Furthermore, we hypothesized that this technical limitation due to the presence of noise in gene expression arrays was significantly affecting our ability to detect genuine differences in mRNA levels. By looking at a group of genes that displayed a significant difference between ALL and AML in either H3K9 acetylation or DNA methylation levels but did not display significant differences on gene expression arrays we found that when the mRNA levels of these genes were measured by qRT-PCR, an underlying difference in gene expression could be readily detected. Thus, we were able to confirm that there is an important degree of loss of information when carrying out genome-wide studies by gene expression microarrays alone, and that this information can be recovered by the integration of epigenetic data, reflecting the additive benefit obtained from such an integrated approach.
However, our main goal was to investigate whether gene expression and epigenomic microarrays were capable of reinforcing each other. Our data show that it is possible to further harness the power of integrated epigenomics to identify differentially regulated genes, since genes missed by both gene expression and epigenetic profiling could be recovered for analysis by taking advantage of the tendency of gene expression profiling to correlate positively or negatively with epigenetic marks. For this we looked for genes that were marginally below the significance threshold on gene expression and H3K9 acetylation and for which both measures behaved concordantly. Using these new criteria, an additional 382 genes were identified that had been missed by both platforms. Careful single locus validation of randomly selected genes from this cohort confirmed such genes to be genuinely differentially acetylated and expressed, thus demonstrating the synergistic power of this integrative analysis.
We propose that the additive and/or synergistic ability of integrative genomics and epigenomics to capture differentially-regulated genes in human clinical samples will enhance understanding of disease pathogenesis when carried out in an adequately designed study. The current study used the extreme comparison of ALL with AML clinical samples to demonstrate proof of principle of the approach.

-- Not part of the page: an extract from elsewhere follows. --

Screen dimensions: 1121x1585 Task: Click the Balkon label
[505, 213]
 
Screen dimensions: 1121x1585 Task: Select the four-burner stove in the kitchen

However, even with limited numbers of samples, the integrated analysis captures gene networks missed by single platforms, improves the level of confidence in gene networks which were only partially recognized by single platforms, and may center networks more completely around critical mediators of tumorigenesis so that subsequent functional studies could focus on gene products most likely to occupy central roles in the biology of the specific tumors.
In summary, our simple approach for integrated analysis shows a functional relationship between gene expression and epigenetic marks and, more importantly, demonstrates that these platforms synergize to provide a more complete and comprehensive analysis of transcriptional programming. We predict that when applied to large cohorts of patients enrolled in clinical trials, this integrated epigenomics approach will provide more accurate disease classification and more powerful prognostic information, which could be then used to design improved risk adapted and targeted therapy clinical trials.